This can happen with texture maps that were retrieved from various sources—the Internet, a digital camera that saves to sRGB JPEG, a scanner, or if the texture was painted on a monitor which was not explicitly calibrated to have a linear response or not explicitly corrected afterwards. Any math done on these texture maps will be wrong, and deviate slightly from theoretically right values. This is visible with texture filtering and mipmaps: since filtering assumes linear responses when averaging color values, you will see pronounced errors: smaller textures (distant ones) will appear noticeably darker than larger ones (that is, when they're nearer you): this is because when they're distant, the filtering algorithm averages more samples and their non-linearity affects the result more.
Illumination will also suffer from improper gamma: light contributions to surfaces sum in real world, and consequentially in a renderer, but summing is not a faithful operation if the result is non-linearly skewed. If you have complex fragment shaders doing sophisticated lighting, such as subsurface scattering or HDR, the errors become more and more pronounced, up to the point that you actually wonder what's wrong with the image, as opposed to having an uneasy feeling of "maybe kinda wrong lighting, but it's probably just me" which can also happen often. Darkening the textures or brightening the final images by a constant or linear factor don't kill the effect, because they are also linear operations, and you need a non-linear one to combat the inherent exponential response curve happening in the monitor.

How Do I Fix It?

Now, hopefully, you're fully aware of what gamma and gamma correction are, and why this is such a big deal when doing real-time 3D graphics. But, of course, there must be some way to fix these problems?
The answer is yes, and fixing gamma is a rather simple operation that doesn't require you to change anything besides adding a few lines of code, not counting additional parameter, intensity, and color tweaks you will need to perform to get right lighting if you've been setting your scenes to look good on non-linear monitors without correcting them.
There are three basic steps to ensure you stay linear as long as possible and do the correction at the right point:

1. Make Sure Your Texture Colors Are Right

You should not normally alter the source images so that they contain linear colors; having colors gamma-corrected for the typical monitor in eight-bit color fields affords you necessary added resolution in darker areas where the human eye is more sensitive to intensity variations. However, you can make sure that color values are linear before they reach your shaders.
Normally, in OpenGL, you can do this by passing GL_SRGB8 instead of GL_RGB8, and GL_SRGB8_ALPHA8 instead of GL_RGBA8, to glTexImage2D(), when specifying a texture. This will ensure that all values read from this texture through a shader sampler will be corrected back from sRGB color space to a linear one, which is precisely what we need! If you're using a rendering or game engine which does texture loading for you, it might take this into account or you might need to specify it manually; consult the documentation of the library or ask someone for help if you're unsure.
However, be sure not to erroneously do this to images that, by definition, do not represent color information, and were explicitly painted with this in mind. Examples include normal maps, bump maps, or height maps, which all encode some data other than color in the color channels of a texture and hence are not likely to need this kind of precorrection.
From the demo included in this article (some parameters swapped with their actual values for clarity):
glTexImage2D(GL_TEXTURE_2D, 0, GL_RGB8, width, height, 0, GL_BGR, GL_UNSIGNED_BYTE, data);
This will load the texture in an uncorrected color space. However, if the data in the texture file is in the sRGB color space, we ought to change the third parameter to GL_SRGB8, yielding:
glTexImage2D(GL_TEXTURE_2D, 0, <b>GL_SRGB8</b>, width, height, 0, GL_BGR, GL_UNSIGNED_BYTE, data);
This will ensure OpenGL corrects the texture data when we look them up.

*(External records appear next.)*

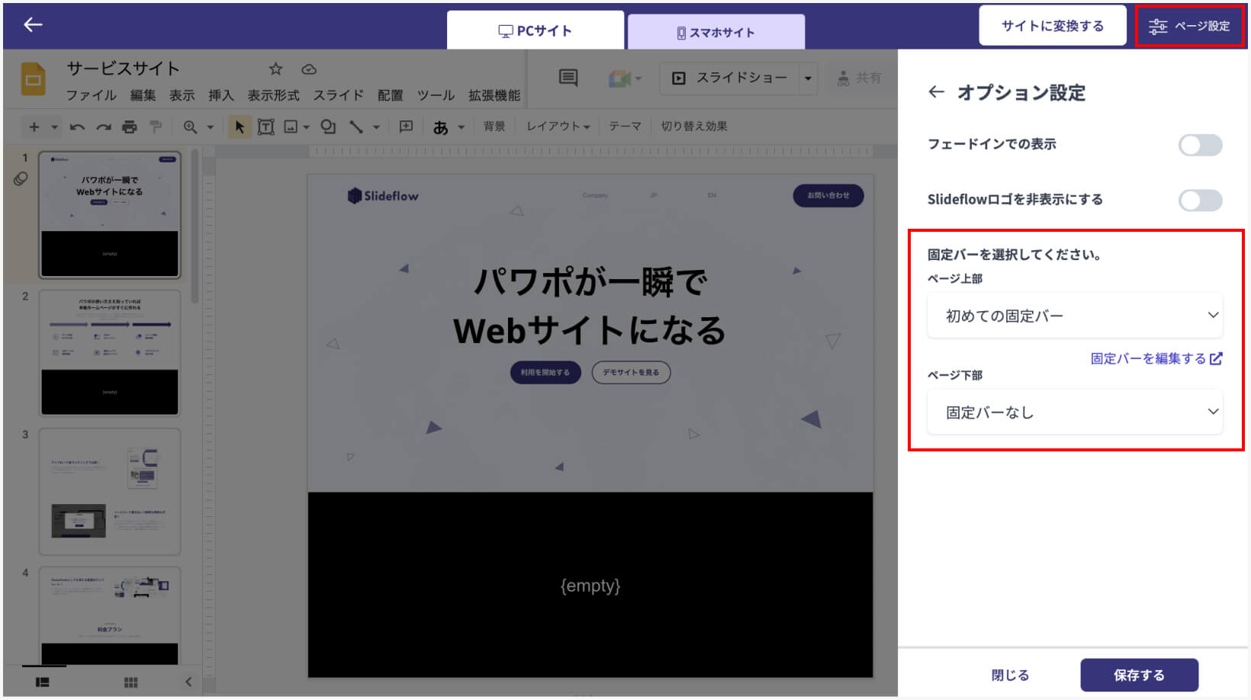Click the grid view icon at bottom
Screen dimensions: 1251x700
click(130, 682)
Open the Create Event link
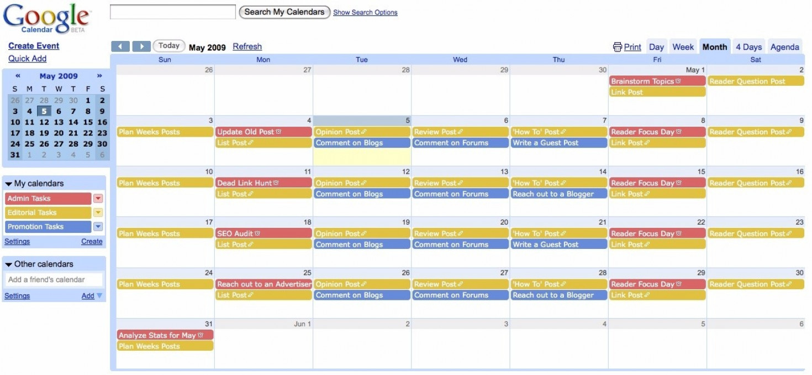Screen dimensions: 812x375 coord(34,46)
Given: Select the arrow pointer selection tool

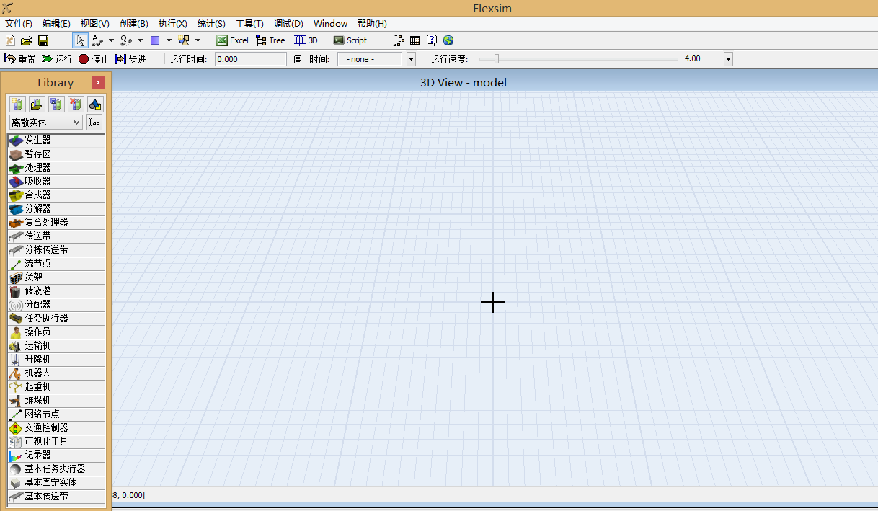Looking at the screenshot, I should (x=80, y=40).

2. Make Sure Your Output Image Colors Are Right

Now you have to apply color correction to the final output images of your renderer. Be sure not to apply correction to anything but the final framebuffer that is to be displayed on the screen. (Don't touch the intermediate buffers that are input to other post-processing shaders, as these will still expect to work with linear values.)
This can be done in OpenGL by specifying the renderbuffer (the final, non-sampleable framebuffer) to have an sRGB color encoding by passing GL_SRGB instead of GL_RGB as a parameter to glRenderbufferStorage(). After that, you have to raise the GL_FRAMEBUFFER_SRGB flag by calling glEnable. This way, shader writes to sRGB buffers will be corrected so they are displayed right on a typical monitor.
If you're using an engine or a framework, it probably includes some kind of option to create an sRGB framebuffer for you and set it up properly. Again, you can consult the documentation of the library or ask someone to clarify this for you.
In the demo, we use the GLFW library, which offers us a painless way to request an sRGB framebuffer. In particular, we set a window hint and then, later, tell OpenGL to enable the framebuffer operations to be in the sRGB space:

3. Fix Your Tweaked Light Intensities and Color Parameters

If this is not a start of a new project, chances are that gamma-incorrect illumination and filtering have taken their toll on you. Maybe you've tweaked your diffuse reflectance colors, light intensities and whatnot in an attempt to make up for subtle nuisances that neglecting gamma has brought to you.
You need to go through these values once again and tweak them so they look right again—however, this time, your scenes will look more natural due to illumination more accurately representing real world circumstances. Corners will not look too dark so you won't need to add more intensity to lights (thereby wrecking illumination of brighter objects which will then look artificially bright for that amount of light in the scene).
This will pay off: revisiting your parameters to create a natural ambient with gamma correction will go a long way towards providing your users with an experience and brightness distribution which looks just right to their eyes, so accustomed and sensitive to how light works in real life.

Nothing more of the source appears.